My wife is going to school for her masters and I'm afraid if I out him to the school she'll be kicked out also. All the money lost and wasted.

She is a student there and was once his studnet, but not anymore. This bloomed from "friends that would talk" to the monster it is now.

In March, I did send him a message via Facebook (he had they were on each other's lists) and he said he was sorry, loved his wife...etc. etc....but yet here it is August and we're at it again.


----------



## Devastated1 (Dec 7, 2009)

Sorry, but he's a lying sack of *blank*! Period. This needs to stop and the best way to do it is to go to his wife and university with proof.
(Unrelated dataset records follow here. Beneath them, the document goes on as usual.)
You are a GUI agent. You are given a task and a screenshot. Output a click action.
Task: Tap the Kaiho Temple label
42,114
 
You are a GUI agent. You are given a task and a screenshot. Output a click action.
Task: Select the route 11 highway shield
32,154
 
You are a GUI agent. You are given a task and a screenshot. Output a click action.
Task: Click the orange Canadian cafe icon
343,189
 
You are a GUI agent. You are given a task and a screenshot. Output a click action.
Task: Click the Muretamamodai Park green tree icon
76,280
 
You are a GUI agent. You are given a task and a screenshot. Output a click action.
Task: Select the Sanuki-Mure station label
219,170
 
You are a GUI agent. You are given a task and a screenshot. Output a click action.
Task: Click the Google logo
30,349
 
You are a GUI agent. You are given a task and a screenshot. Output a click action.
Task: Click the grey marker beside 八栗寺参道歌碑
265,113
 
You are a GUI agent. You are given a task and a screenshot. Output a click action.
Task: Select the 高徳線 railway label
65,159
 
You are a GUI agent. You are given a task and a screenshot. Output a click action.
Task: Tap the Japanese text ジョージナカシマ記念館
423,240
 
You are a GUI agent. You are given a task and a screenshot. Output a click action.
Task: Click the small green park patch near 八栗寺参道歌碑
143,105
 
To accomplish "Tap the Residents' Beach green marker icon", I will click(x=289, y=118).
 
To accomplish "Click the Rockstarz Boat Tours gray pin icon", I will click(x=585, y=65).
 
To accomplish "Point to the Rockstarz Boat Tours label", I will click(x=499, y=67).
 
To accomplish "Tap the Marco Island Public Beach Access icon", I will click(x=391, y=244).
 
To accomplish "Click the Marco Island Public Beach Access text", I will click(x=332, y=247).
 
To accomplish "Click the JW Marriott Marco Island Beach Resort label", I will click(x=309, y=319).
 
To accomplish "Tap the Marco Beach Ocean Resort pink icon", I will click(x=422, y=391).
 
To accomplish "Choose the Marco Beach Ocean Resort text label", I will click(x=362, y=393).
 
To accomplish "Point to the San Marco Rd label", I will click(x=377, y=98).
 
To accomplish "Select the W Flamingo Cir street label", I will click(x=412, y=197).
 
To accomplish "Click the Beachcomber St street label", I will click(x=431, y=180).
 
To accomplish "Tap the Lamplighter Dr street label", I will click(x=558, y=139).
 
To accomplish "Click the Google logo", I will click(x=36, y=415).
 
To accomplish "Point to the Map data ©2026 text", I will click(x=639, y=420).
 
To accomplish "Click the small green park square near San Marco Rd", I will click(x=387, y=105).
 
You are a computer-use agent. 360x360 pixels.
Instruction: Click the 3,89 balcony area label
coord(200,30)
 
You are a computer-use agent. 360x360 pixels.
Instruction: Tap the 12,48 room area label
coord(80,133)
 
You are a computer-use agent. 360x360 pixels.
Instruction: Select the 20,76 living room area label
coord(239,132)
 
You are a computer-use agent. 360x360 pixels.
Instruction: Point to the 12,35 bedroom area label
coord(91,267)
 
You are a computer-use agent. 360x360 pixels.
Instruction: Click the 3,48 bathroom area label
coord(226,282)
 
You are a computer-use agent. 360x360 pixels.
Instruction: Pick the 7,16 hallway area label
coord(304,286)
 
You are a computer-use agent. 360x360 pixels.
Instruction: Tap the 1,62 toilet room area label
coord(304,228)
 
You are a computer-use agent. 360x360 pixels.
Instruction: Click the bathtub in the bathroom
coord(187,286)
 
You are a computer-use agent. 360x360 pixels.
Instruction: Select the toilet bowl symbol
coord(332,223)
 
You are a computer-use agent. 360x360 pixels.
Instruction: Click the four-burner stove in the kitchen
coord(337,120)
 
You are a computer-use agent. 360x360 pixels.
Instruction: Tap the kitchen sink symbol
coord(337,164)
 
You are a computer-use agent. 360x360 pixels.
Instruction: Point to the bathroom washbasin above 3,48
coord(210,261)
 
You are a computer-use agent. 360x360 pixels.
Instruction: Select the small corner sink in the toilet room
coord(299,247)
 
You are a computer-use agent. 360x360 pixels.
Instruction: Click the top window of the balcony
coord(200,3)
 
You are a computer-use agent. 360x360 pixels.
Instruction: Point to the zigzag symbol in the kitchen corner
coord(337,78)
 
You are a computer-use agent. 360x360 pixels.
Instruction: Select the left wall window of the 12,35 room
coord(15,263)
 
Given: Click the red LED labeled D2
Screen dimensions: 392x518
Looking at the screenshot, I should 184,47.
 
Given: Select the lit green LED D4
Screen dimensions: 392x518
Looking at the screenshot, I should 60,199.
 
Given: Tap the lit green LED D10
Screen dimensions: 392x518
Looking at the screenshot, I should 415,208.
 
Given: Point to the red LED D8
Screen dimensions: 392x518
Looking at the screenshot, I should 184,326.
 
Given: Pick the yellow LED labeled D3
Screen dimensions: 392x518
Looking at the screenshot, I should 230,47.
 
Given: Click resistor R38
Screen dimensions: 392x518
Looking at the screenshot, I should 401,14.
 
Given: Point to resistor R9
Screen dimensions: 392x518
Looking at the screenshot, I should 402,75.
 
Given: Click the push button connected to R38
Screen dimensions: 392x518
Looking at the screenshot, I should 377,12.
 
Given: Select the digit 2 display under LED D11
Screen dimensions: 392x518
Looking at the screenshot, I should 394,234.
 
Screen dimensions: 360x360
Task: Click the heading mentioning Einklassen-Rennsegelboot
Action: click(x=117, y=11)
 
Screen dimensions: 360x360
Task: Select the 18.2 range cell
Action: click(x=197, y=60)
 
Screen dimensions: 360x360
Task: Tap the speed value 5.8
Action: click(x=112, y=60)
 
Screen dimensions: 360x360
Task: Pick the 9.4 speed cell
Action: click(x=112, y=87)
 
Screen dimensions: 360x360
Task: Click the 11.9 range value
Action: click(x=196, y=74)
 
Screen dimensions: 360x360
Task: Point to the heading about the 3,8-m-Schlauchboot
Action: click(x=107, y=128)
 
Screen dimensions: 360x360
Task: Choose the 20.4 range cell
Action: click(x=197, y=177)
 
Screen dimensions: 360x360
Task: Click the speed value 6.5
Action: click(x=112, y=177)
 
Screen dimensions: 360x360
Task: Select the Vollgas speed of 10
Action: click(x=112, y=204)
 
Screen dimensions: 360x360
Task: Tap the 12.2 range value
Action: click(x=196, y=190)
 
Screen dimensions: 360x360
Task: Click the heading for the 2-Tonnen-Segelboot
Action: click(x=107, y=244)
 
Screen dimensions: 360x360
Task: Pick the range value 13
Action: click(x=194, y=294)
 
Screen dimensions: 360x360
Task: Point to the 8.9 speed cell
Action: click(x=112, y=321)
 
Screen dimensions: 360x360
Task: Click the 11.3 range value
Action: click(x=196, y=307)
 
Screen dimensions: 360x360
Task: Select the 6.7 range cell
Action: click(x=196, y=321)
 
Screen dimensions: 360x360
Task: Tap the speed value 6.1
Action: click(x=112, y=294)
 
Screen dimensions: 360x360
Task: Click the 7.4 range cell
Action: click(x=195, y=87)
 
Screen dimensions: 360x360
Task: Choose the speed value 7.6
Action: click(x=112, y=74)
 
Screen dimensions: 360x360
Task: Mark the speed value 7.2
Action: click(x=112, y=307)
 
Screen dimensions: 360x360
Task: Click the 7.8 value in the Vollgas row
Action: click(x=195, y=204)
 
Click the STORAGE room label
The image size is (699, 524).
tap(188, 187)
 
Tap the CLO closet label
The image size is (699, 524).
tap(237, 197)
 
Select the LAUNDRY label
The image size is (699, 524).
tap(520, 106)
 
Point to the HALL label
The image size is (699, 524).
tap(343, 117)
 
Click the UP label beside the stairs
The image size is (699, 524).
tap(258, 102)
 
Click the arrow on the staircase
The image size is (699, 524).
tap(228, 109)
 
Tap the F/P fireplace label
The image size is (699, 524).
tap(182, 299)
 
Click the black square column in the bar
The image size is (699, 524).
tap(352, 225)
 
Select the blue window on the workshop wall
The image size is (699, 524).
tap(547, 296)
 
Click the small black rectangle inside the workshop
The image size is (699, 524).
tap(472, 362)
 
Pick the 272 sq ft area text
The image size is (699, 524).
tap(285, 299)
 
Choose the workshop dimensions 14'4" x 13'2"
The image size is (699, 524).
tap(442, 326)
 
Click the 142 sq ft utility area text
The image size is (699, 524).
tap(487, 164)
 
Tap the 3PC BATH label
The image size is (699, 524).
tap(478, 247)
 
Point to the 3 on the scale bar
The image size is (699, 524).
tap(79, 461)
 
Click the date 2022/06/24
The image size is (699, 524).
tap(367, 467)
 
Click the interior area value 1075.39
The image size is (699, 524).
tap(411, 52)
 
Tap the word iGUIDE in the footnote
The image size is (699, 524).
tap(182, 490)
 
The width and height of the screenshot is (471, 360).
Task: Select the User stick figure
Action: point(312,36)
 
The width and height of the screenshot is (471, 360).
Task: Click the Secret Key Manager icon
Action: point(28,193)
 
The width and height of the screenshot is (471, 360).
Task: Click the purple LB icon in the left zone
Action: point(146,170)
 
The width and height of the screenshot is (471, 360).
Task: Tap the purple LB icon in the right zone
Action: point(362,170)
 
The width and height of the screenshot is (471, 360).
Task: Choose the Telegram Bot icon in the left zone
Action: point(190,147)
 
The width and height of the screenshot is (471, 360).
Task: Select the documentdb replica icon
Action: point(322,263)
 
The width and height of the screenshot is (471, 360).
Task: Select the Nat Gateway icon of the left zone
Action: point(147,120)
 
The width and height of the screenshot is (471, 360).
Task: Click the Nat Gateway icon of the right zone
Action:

Otherwise you're a crazy jealous husband who has no idea what he's talking about. Also, I wouldn't tell your wife that you're doing this or even thinking about doing this simply because they will get together to plan their aliby "my husband is a crazy lunatic, don't believe a word he says, he's always been jealous blah, blah, blah." Liars will lie to whatever extent possible to cover their own butts. They can't lie when faced with black and white proof. Well, they could try but it will just make them look like idiots.

Good Luck.


----------



## Wisp (Jul 17, 2010)

"My wife is going to school for her masters and I'm afraid if I out him to the school she'll be kicked out also. All the money lost and wasted"-- please stop looking for reasons not to out him. Your marriage is a lot more important.

This is a professional body and they will not want their name dragged through the mud. They will in all likelihood do nothing, as this is something that happens to a lot of students. 

For you it is a shot across their bows and his to let them both know you will not tolerate this. For your wife once you have done the deed and if she hears something its called consequences. 

Your own words “here it is August and we're at it again.” . 

Fight for your wife with every breath you have, sitting pondering and being a nice guy tells both of them what?


----------



## greeneyeddolphin (May 31, 2010)

Even if they are "just e-mails", they are still inappropriate for married people to be sending back and forth to people that they are not married to. It needs to stop.


----------



## CH (May 18, 2010)

Wisp, alot of colleges have a zero tolerance for student/teacher relationships. They will not look the other way if both adults were consenting. This isn't fairy tale land, this is America where people love to sue at a drop of a dime.

She will be kicked out if it's in the universities by-laws. She is now a potential threat of having another affair with another professor. Which in turns increases a chance of some huge litigation lawsuit against the university. There is no way they're gonna say, "ooohhhhh poooooorrr young lady was seduced by the jerk professor." This was a consenting affair on both ends.

If the professor black-mailed her or offered her better grades for certain favors then yes he's SoL and she's the victim. In this case I highly doubt that was the case.

Check with your wife's university regarding their policies on student/teach relationships. Once you find out you can move on with outing the professor or not at that point. That's between you and your wife. Because that's both of your futures not ours. It's easy to say, just tell the university and what ever happens, happens because it doesn't affect our lives.

Razor, you could probably at this time just use the threat of going to the local authorities to report harassment if he doesn't stop all contact with your wife. Since she has already told him to leave her alone it is harassment at this time.


----------



## nice777guy (Nov 23, 2009)

Usually I'm against "outing" the other person, as I'm not sure it addresses the issues in your marriage.

But in this case, he is in a power position, and is potentially using that to his advantage. Maybe your wife fell all over him - or maybe he does this to every pretty girl who passes through his class.

Send some of the e-mails to the school's HR department and ask for their opinion. In other words - OUT HIM.

If he's clean and this is his first "problem", then maybe he'll survive. If this is the third or fourth complaint, maybe your e-mail will be the one to get the slimebag fired.

He created the mess. Let him figure out how to clean it up.


----------



## Sadara (Jul 27, 2010)

I understand the Original Posters concerns about his wife getting kicked out of grad school. Not only could that adversely affect her, but in turn could affect him badly too. But, he still has to find a route to force the contact between the two of them to stop. If she tried to end it with the OM and he's not listening, that IS a huge problem. I have no other ideas for you cheatinghubby, but work with your wife to find a solution. She may not be receptive of it at first, but deep down she will be grateful that you want to help her. And approach her in a way that makes her feel like you are trying to help her, not put her on the defensive. Between the two of you, maybe you can come up with a solution that will work in your situation.


----------